Good descriptions explain when the package matters, not just what file it is. Prefer:
description: Use this team package when work needs product and platform engineering leadership, role delegation, and code review support.
Over:
description: Engineering team package.
Useful patterns:
  • describe the work context
  • mention the kind of decisions the package supports
  • include adjacent signals such as team function, workflow type, or project phase
  • keep it concise enough to stay readable in a catalog

Design trigger evals

Test descriptions with realistic prompts and planning situations. Label each one should_trigger or should_not_trigger. Examples:
  • Import a startup operating package with a CEO, CTO, and weekly review workflow should trigger a company package
  • Fix a small CSS bug in one file should not trigger a whole company package
  • Attach review and release-management skills to the engineering lead should trigger relevant agent and skill metadata
The most valuable negative tests are near-misses that share vocabulary but do not actually need the package.

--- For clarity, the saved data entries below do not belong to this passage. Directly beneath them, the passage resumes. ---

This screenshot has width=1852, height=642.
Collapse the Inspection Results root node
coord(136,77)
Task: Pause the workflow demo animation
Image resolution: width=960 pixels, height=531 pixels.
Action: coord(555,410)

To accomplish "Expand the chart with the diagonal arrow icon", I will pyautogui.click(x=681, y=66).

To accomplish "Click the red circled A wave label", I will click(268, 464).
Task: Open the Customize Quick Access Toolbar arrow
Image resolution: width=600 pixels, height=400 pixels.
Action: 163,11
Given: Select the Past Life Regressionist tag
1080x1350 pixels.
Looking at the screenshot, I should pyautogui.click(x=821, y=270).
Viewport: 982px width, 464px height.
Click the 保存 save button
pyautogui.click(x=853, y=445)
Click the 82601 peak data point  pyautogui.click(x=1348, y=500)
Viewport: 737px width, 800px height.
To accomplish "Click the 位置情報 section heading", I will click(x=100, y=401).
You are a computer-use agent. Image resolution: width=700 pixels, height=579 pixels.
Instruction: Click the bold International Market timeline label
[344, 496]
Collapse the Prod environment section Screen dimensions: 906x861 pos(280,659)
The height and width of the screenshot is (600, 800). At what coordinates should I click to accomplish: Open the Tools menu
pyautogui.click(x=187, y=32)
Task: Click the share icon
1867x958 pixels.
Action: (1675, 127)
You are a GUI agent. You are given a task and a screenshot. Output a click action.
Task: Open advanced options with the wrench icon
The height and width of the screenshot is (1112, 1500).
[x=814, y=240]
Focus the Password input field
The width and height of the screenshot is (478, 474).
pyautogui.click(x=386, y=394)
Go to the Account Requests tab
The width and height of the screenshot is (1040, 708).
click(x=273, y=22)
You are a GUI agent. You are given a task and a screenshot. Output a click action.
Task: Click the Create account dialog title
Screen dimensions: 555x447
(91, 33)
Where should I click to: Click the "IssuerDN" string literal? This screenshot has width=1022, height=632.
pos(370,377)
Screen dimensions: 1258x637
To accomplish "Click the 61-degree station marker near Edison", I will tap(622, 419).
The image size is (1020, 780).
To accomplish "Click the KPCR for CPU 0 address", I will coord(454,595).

Measure false positives and misses

For each query, check whether the runtime:
  • surfaced the right package or skill
  • avoided loading unrelated packages
  • used skill shortnames consistently
Run each case multiple times if the underlying model behavior is nondeterministic.

Iterate without overfitting

Use a train and validation split:
  1. revise descriptions based on train-set failures
  2. keep the validation set untouched
  3. choose the version that generalizes best
Avoid stuffing specific keywords from failed prompts into the description. Fix the broader concept instead.

Common failure modes

  • descriptions that name a team but not the work it handles
  • descriptions that are too generic to distinguish company, team, and skill scopes
  • descriptions that blur role behavior and reusable capability
  • descriptions that omit the context needed for shortname-based skill activation
When the activation surface includes both company packages and skill packages, precision matters more than keyword density.